Ces transformations sont considérées par les promoteurs de cryptoactifs comme radicalement disruptives, en ce qu’elles devraient conduire à la destruction des anciennes formes institutionnelles. Cette vision politique semble toutefois utopique et à nuancer. D’une part, comme nous l’avons souligné concernant l’institution monétaire, la monnaie légale a su s’adapter en proposant des supports monétaires mobilisant la chaîne de blocs. Ainsi, la contestation monétaire initiée par les cryptoactifs n’a pas produit le résultat escompté de disparition de l’institution monétaire. Cependant, elle a participé de son évolution. D’autre part, le système de production de ce nouveau capitalisme n’est pas la panacée. Le capitalisme numérique participe d’une financiarisation des moyens de paiement et accroît par là même l’exposition des sociétés aux aléas financiers. Il est source d’exploitation nouvelle de travailleurs indépendants, qui découvrent à leurs dépens l’absence de protection sociale et de garanties. Les droits associés au salariat et aux anciennes formes de capitalisme sont à nouveau mobilisés pour assurer des conditions de travail décentes. Dans le cadre financier, les intermédiaires financiers se sont redéployés dans le monde des cryptoactifs en créant des filiales spécialisées notamment dans le courtage et dans le placement, pour permettre à leurs clients d’investir en toute confiance dans ce secteur financier relativement opaque. Les transactions s’effectuent alors en dehors de la chaîne de bloc (« off chain »), l’organisme financier assurant le rôle de tiers de confiance. Ainsi, les « vieilles » institutions héritées du capitalisme fordiste ou du capitalisme financier pour reprendre le cadre de l’École de la Régulation s’adaptent au capitalisme numérique et peuvent constituer des protections face aux effets négatifs liés aux cryptoactifs, tant sur le volet des risques financiers que du respect des droits des travailleurs.

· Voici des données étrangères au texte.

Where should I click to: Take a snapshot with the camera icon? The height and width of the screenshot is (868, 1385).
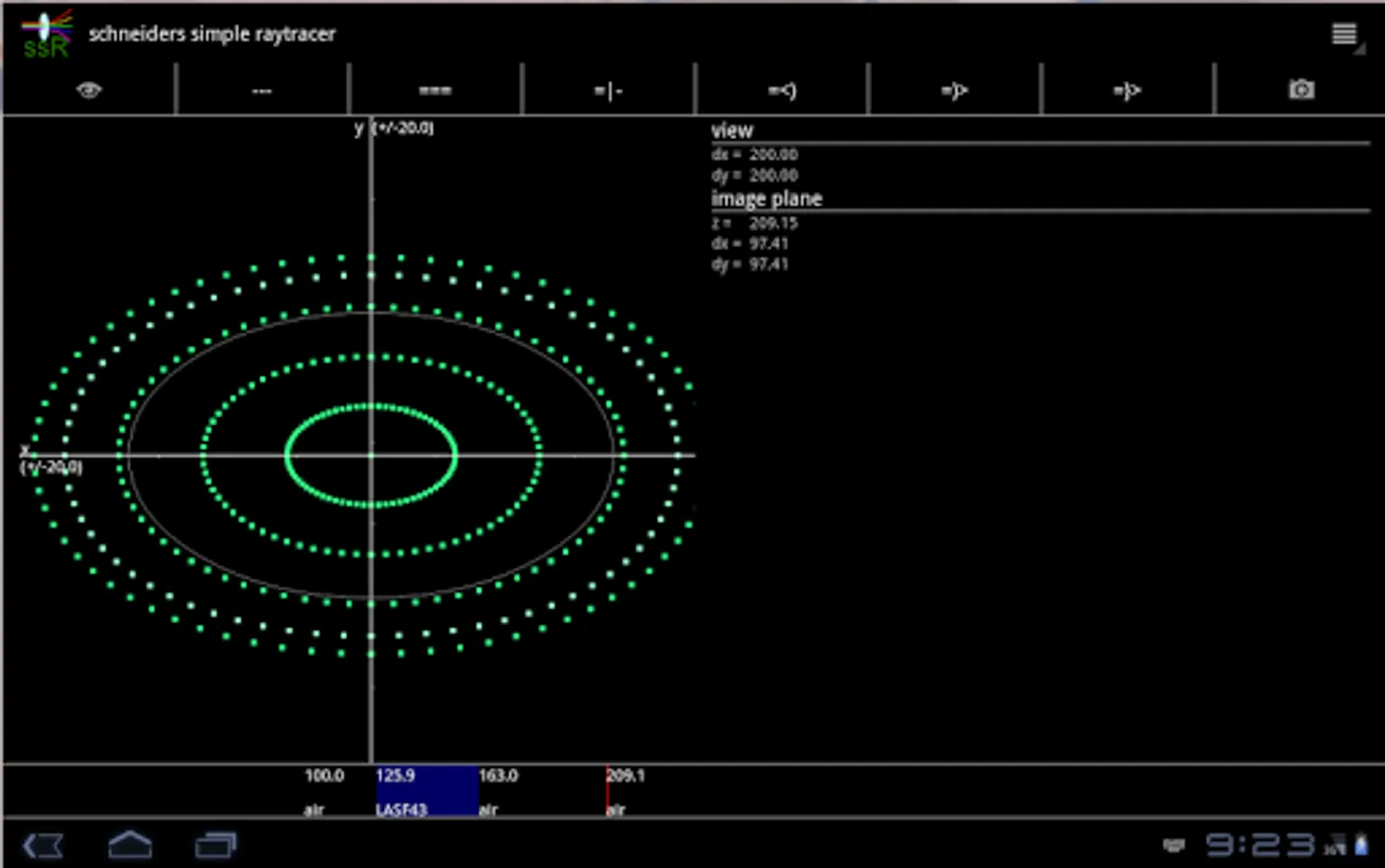(x=1300, y=90)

Les cryptoactifs sont également des vecteurs d’une transformation territoriale, sociale et politique à travers la géographie des flux monétaires et financiers. Ils constituent ainsi de nouvelles expressions de luttes politiques, sources potentielles d’innovation sociale. Ainsi, lors de la crise économique à Chypre en 2013, le Bitcoin a servi de refuge à tous ceux qui, titulaires d’un compte de dépôt supérieur à 100 000 euros, auraient dû participer au renflouement des comptes publics (Figuet, 2016). La même situation s’est d’ailleurs reproduite en Grèce en 2015, mais également en Argentine, au Venezuela, etc. Plus récemment, face à l’invasion de l’Ukraine par la Russie, le gouvernement ukrainien a ancé un appel aux dons en cryptoactifs. Selon le Journal du Coin[19], l’équivalent de 100 millions de dollars auraient été reçus en Bitcoin, Ether, Polkadot et Dogecoin et même en NFT. Le recours aux cryptoactifs se pose également pour la Russie, puisque le pays est sous le coup de sévères sanctions financières. A la suite de l’exclusion de nombreuses banques du système SWIFT[20], les agents économiques russes se sont tournés vers les cryptoactifs pour réaliser des paiements et des transferts internationaux.